What it took to finally convict Bill Cosby
On April 26, 2018, Bill Cosby was convicted of drugging and sexually assaulting Andrea Constand, whom he had met through her job at Temple University. As Nicole Weisensee Egan explains in her new book, “Chasing Cosby: The Downfall of America’s Dad” (Seal Press), Constand first went to the police in January 2005. Egan, then a Philadelphia Daily News reporter, aggressively pursued the story but, despite 13 other women coming forward with similar accounts, the DA closed the case a month later. In 2014, a video of comedian Hannibal Buress calling Cosby a rapist went viral, prompting more than 60 women to come forward saying he drugged and sexually assaulted them, or attempted to do one or the other. In 2015, the DA’s office reopened the case, charging Cosby with three counts of aggravated indecent assault.

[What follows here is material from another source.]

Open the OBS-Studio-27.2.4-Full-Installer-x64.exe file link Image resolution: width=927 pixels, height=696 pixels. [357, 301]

His first trial, in 2017, ended in a mistrial. But he was convicted in 2018 at his second trial, which allowed testimony from five other accusers and a defense witness, Margo Jackson, who said Constand told her she framed Cosby for money.
Cosby, now serving a three-to 10-year sentence in a prison outside Philadelphia, has a private cell but mingles with the general population for meals and recreation. His only known visitors have been his publicists, but he speaks several times a day to his wife, Camille. He is appealing his conviction and sentence.
No one explains to a jury exactly how they are supposed to deliberate.